Model formula dan hasil dari aktivitas ekonomi termasuk kinerja entitas ekonomi yang dibangun oleh dunia ilmu pengetahuan saat ini di desain untuk kepentingan si pemodal tadi. Sehingga aspek yang waktu itu tidak terpikirkannya saat ini menjadi masalah yang tidak kalah besarnya dengan masalah yang sudah berhasil diatasinya itu.
Mengapa ada yang gagal? Inilah bukti kelemahan manusia yang sangat terbatas karena tuhan memberikan ilmu sedikit namun kita merasa serba tahu sehingga kebenaran hakiki dibatasi hanya pada wilayah empiris, rasional, serta pengalaman yang dirasakan dan yang masuk akal. Ternyata itu keliru. Kita lupa bahwa dunia ini mengandung bahkan sarat dengan beberapa keberadaan yang sifatnya ghaib dan belum dapat dipecahkan oleh manusia. Konsep ekonomi, konsep moneter konsep keuangan, konsep bisnis, konsep manajemen dan konsep akuntansi ternyata mengandung kesalahan dan kelemahan. Akibatnya kita masuk kedalam perangkap keyakinan kita sendiri yang merasa benar sehingga menghasilkan situasi instabiltas. Debacle, krisis, turbulen ekonomi dan keuangan serta keuangan sistem ekonomi yang kita alami saat ini secara berulang-ulang dengan intensitas krisis yang semakin kompleks.

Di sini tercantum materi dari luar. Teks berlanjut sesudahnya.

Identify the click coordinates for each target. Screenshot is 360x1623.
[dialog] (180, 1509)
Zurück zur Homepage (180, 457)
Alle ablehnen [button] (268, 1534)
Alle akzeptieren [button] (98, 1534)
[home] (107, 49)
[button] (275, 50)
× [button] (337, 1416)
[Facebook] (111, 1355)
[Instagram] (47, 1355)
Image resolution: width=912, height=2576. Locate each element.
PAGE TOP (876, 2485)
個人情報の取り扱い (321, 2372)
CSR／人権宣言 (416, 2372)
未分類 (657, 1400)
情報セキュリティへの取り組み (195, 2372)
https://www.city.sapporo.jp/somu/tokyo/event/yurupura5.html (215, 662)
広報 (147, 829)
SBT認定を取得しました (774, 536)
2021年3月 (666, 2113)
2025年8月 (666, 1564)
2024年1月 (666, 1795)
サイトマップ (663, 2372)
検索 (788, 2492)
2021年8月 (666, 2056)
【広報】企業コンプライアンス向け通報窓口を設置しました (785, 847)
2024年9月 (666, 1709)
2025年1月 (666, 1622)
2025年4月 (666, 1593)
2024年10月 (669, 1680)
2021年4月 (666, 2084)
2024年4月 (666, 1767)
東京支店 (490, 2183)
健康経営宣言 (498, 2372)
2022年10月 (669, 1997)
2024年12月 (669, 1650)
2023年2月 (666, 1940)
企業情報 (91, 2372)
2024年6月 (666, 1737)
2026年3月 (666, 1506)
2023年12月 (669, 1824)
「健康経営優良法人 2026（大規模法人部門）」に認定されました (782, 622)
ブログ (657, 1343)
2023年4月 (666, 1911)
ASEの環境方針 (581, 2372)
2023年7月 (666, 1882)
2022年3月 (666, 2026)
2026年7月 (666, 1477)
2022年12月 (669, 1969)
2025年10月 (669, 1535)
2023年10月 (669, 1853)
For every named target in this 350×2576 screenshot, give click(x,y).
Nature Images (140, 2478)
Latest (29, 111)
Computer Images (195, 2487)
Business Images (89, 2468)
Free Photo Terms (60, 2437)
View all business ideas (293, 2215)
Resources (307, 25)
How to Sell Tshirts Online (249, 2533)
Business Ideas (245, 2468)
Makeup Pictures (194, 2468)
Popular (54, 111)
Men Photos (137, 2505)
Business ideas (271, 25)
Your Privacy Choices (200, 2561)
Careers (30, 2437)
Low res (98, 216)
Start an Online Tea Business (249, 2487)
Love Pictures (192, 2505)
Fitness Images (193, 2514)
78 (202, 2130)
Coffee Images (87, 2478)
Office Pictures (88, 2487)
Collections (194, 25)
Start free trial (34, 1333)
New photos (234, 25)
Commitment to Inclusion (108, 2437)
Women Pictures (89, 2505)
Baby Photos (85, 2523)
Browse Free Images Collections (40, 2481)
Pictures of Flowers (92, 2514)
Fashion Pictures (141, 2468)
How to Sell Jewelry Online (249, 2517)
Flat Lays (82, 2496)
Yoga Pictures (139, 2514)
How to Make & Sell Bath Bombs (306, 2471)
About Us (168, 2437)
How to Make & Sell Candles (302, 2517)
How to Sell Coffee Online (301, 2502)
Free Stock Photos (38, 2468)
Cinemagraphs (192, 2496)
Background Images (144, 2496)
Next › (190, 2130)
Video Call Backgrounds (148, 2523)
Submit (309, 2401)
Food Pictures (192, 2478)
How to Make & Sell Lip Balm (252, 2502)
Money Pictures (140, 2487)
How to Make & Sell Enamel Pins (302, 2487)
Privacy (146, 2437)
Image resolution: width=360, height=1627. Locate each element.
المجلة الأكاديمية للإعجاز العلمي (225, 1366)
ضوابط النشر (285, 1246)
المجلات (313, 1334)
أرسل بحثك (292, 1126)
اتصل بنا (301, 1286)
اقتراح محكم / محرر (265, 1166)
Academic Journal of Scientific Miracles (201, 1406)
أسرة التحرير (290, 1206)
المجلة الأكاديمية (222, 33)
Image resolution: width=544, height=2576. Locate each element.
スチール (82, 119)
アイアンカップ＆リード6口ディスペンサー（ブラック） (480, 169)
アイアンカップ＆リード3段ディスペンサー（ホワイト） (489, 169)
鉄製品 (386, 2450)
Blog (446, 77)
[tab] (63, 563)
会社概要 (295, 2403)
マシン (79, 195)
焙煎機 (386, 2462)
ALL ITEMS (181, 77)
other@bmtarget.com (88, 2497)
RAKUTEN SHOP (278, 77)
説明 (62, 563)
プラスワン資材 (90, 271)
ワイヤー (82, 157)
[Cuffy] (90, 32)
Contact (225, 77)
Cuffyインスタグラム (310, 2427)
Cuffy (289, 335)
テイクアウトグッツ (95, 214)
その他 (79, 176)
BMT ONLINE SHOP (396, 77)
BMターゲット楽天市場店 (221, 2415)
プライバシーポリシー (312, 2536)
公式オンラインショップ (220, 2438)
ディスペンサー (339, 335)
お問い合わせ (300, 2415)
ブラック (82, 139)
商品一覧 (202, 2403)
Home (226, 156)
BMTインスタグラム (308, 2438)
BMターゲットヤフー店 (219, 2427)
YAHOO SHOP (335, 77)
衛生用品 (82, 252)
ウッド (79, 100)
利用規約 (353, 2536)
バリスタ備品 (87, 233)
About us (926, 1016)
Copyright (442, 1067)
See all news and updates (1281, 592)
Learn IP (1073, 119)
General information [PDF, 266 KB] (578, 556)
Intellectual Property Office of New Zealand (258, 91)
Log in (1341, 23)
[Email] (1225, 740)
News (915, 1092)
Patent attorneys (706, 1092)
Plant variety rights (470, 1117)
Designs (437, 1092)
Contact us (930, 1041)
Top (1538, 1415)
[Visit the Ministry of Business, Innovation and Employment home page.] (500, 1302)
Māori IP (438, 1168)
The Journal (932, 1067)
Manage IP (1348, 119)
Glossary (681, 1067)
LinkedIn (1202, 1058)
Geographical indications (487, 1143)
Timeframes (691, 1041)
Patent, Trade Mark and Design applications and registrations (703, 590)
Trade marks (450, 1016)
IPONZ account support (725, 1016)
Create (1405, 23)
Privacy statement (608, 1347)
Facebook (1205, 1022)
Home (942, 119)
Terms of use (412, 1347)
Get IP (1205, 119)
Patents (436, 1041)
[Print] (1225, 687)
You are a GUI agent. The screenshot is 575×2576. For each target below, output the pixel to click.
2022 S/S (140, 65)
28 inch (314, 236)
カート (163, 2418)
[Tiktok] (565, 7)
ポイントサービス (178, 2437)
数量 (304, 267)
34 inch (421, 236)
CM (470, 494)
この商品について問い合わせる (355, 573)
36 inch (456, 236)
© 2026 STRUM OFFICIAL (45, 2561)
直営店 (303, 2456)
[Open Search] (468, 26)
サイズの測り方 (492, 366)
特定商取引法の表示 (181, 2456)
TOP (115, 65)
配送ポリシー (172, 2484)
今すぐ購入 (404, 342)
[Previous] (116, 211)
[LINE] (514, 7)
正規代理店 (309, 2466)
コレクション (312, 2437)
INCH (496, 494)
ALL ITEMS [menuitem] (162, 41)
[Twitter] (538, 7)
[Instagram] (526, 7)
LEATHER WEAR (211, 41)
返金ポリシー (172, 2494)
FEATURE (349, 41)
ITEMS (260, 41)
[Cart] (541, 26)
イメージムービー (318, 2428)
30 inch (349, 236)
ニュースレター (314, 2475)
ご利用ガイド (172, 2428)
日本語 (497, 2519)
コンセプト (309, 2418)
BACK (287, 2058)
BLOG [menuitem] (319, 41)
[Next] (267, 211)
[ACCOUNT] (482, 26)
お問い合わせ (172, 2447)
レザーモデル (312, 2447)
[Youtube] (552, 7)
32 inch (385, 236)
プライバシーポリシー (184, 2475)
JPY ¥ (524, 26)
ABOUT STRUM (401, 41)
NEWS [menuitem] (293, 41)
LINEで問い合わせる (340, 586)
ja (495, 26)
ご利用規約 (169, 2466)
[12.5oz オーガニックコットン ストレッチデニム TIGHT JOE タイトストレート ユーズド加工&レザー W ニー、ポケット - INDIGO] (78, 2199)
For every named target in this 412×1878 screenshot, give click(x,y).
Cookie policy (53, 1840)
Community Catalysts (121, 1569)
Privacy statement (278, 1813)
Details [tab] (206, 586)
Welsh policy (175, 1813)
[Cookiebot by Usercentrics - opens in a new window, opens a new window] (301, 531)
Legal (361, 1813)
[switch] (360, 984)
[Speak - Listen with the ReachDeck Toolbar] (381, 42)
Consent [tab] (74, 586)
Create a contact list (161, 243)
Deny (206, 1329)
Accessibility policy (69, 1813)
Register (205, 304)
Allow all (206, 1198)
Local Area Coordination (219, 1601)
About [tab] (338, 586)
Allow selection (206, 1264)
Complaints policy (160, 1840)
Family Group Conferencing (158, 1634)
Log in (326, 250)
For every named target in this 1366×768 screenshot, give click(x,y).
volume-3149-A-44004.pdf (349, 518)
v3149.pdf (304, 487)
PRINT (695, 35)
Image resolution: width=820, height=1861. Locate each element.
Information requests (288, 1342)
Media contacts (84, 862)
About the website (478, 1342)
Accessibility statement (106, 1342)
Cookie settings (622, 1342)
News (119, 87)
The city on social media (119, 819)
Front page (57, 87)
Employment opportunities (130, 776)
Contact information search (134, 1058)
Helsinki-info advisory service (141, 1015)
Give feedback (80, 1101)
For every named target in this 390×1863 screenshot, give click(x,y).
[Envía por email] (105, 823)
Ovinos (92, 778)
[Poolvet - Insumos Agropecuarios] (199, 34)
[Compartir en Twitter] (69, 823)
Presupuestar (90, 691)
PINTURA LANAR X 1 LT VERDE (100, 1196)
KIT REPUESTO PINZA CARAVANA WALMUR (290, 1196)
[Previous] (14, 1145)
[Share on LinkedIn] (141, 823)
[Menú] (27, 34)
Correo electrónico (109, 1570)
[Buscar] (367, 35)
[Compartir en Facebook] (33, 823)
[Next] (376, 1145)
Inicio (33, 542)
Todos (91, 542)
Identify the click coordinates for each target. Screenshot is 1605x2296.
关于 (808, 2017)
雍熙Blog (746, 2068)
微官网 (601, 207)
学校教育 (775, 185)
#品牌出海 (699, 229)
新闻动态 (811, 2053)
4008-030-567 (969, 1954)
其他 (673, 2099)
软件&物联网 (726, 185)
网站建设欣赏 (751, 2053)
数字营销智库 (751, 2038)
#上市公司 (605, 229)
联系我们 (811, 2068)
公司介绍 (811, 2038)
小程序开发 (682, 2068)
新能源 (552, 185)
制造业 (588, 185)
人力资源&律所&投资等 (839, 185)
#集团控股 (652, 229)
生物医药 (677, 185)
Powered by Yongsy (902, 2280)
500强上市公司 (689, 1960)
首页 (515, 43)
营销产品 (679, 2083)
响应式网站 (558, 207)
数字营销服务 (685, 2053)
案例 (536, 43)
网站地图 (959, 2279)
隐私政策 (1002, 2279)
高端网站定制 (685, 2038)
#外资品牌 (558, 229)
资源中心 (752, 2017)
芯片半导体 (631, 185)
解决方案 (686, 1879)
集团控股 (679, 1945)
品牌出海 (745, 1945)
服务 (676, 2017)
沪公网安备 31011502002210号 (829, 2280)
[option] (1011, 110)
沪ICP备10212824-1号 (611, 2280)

Kesalahan ini memang banyak dimaklumi karena konsep kapitalisme merupakan pemikiran dengan ideology sekuler yang tidak menempatkan perintah tuhan sebagai suatu kebenaran. Kapitalis menempatkannya sebagai kebenaran dogmatis yang jelas kesalahannya. Sikap menilai hal dari agama dogmatis bermula dan berakar dari sikap gereja pada abad ke-15 yang menempatkan dirinya sebagai penerjemah kebenaran tunggal dari wahyu tuhan tanpa pemanfaatan kebebasan rasio manusia yang juga bisa mencapai kebenaran.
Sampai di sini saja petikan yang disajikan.